Ubezpieczyciele chcą w Polsce rewolucji, jeśli chodzi o ubezpieczenie zdrowotne czy ubezpieczenie na życie. Ich zdaniem część usług medycznych powinien gwarantować sektor publiczny, część jednak – sektor prywatny. Ubezpieczyciele chcą również wprowadzenia zachęt podatkowych dla osób, które zdecydują się na wykupienie ubezpieczenia na życie.
Rewolucja w ubezpieczeniach. Branża chce wymusić na rządzących duże zmiany
Okazuje się, że – jak donosi money.pl – ubezpieczyciele chcą wprowadzenia przez rządzących sporych zmian. Miałyby one, czego ubezpieczyciele specjalnie nie ukrywają, wpłynąć na wzrost sprzedaży ubezpieczeń zdrowotnych i ubezpieczeń na życie (a tych drugich w szczególności). Jak twierdzi Jan Grzegorz Prądzyński, prezes Polskiej Izby Ubezpieczeń w rozmowie z serwisem,
W tej chwili tworzymy grupę roboczą w ramach PIU, która zajmie się tematem zdrowia. Określimy, co i w jakim terminie chcielibyśmy zrobić. Następnie zaczniemy rozmowy z Ministerstwem Zdrowia, co jest możliwe do realizacji. Na pewno w pierwszej kolejności chcielibyśmy ustawowo zdefiniować pojęcie dodatkowego ubezpieczenia zdrowotnego.

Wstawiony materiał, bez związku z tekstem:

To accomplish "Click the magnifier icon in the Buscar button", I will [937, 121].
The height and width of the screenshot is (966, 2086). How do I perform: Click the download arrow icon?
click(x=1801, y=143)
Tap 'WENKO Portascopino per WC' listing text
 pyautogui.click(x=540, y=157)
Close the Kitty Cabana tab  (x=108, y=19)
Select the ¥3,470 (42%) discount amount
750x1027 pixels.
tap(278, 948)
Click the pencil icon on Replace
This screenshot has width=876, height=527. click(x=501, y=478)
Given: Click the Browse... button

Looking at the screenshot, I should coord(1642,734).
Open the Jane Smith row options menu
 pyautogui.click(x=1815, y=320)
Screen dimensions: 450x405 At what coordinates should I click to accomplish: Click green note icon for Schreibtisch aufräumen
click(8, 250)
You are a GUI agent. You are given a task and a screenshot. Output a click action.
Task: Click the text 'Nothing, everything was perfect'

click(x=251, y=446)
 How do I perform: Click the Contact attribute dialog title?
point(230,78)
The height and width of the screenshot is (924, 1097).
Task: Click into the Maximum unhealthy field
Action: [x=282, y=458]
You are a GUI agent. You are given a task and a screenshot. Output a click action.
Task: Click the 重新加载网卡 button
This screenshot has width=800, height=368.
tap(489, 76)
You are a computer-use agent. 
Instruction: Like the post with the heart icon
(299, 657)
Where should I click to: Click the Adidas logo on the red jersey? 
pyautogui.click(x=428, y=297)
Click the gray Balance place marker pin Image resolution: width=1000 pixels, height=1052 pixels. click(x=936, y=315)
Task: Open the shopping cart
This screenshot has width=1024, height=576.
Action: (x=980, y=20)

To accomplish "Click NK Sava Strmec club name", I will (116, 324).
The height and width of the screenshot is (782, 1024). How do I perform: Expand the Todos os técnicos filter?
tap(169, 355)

Jakich zmian chcą zatem ubezpieczyciele? W przypadku ubezpieczeń zdrowotnych branża proponuje wprowadzenie systemu komplementarnego, nieco wzorowanego na rozwiązaniach zachodnich (w tym np. na systemie funkcjonującym we Francji). W Polsce część usług medycznych miałby gwarantować sektor publiczny, część – prywatny. Jak podaje Prądzyński, posługując się przykładem operacji leczeniu zaćmy, obecnie pacjentowi (jeśli operacja finansowana jest z publicznych pieniędzy) przysługuje „standardowa” soczewka. Przepisy są jednak tak skonstruowane, że nawet jeżeli pacjent chciałby dopłacić do soczewki lepszej jakości, to nie ma takiej możliwości. Komplementarny system ubezpieczeń zdrowotnych miałby na to z kolei pozwalać.
Zmiany miałyby objąć również ubezpieczenia na życie
Branża chce również zmian w ubezpieczeniu na życie. I przyznaje wprost, że przez ostatnie 30 lat nie zrobiono nic, by ten produkt sprzedawał się lepiej. Jak ubezpieczyciele chcą to zmienić? Grupa robocza PIU chce opracować zachęty podatkowe, skłaniające obywateli do wykupywania ubezpieczenia. Na przykład w przypadku grupowych ubezpieczeń na życie, zachęta podatkowa mogłaby objąć i pracodawcę, i pracownika. Pracodawca mógłby wliczyć koszt polisy pracownika w koszty firmowe, obniżając w ten sposób podstawę opodatkowania, pracownik natomiast byłby zwolniony z podatku dochodowego z tytułu korzyści majątkowej w postaci ubezpieczenia grupowego. Zachęty podatkowe miałyby również obowiązywać w przypadku ubezpieczeń na życie z elementem inwestycyjnym – choć w tym wypadku nie wiadomo na razie, jak miałyby wyglądać.
Na razie nie wiadomo, czy rządzący w ogóle przychylą się do postulatów branży i będą chcieli rewolucji w ubezpieczeniach – zwłaszcza że może być ona dwojako odebrana przez społeczeństwo. Opinię MF i innych resortów poznamy najprawdopodobniej w momencie stworzenia gotowych rozwiązań przez grupę roboczą powołaną przez PIU.